Even so, there’s something peculiarly depressing about households in Ballymena having to hang signs on their doors reading “Local” to prevent them from being broken down. It’s a reminder that few things are more likely to drive men and women to rage than injustice. It’s just that the perception of injustice is in this case grotesquely displaced. Immigrants are often just as poor and needy as the natives who resent their very existence.
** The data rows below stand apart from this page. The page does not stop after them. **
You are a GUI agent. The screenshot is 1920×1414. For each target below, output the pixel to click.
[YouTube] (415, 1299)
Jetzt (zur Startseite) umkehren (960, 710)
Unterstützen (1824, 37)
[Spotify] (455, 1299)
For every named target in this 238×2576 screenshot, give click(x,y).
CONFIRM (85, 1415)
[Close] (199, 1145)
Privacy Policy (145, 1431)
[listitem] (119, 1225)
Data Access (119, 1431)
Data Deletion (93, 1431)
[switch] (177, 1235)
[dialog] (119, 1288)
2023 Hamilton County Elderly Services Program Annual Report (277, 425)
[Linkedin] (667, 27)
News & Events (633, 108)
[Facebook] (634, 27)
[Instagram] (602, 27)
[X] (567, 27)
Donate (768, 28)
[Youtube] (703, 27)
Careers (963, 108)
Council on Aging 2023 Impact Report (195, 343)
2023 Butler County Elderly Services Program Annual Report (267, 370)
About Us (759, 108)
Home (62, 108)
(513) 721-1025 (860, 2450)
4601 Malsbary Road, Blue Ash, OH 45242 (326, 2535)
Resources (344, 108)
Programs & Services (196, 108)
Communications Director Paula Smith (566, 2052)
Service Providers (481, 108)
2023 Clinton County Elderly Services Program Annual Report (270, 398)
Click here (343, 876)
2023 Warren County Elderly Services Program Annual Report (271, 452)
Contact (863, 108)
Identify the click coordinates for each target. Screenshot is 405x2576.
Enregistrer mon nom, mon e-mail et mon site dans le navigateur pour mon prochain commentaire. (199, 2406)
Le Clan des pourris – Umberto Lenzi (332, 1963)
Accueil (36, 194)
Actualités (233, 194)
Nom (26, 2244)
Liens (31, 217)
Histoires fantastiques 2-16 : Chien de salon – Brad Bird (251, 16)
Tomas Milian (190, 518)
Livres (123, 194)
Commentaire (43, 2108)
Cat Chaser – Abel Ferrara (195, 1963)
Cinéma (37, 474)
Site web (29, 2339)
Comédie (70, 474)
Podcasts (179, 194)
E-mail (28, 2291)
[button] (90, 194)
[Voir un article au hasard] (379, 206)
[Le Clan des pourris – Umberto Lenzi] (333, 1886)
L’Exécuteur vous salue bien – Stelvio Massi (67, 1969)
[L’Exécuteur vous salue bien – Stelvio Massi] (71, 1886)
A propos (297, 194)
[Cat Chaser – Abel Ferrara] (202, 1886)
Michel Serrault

They certainly have a great deal more in common with them than they do with the guardians of a system which chronically lacks the resources to fund adequate housing, health, education and other social services. If those resources were redirected from the private to the public sector, a good deal of rioting on the streets would come to an end. But that kind of wild talk sounds more like Jeremy Corbyn than sensible, pragmatic stuff.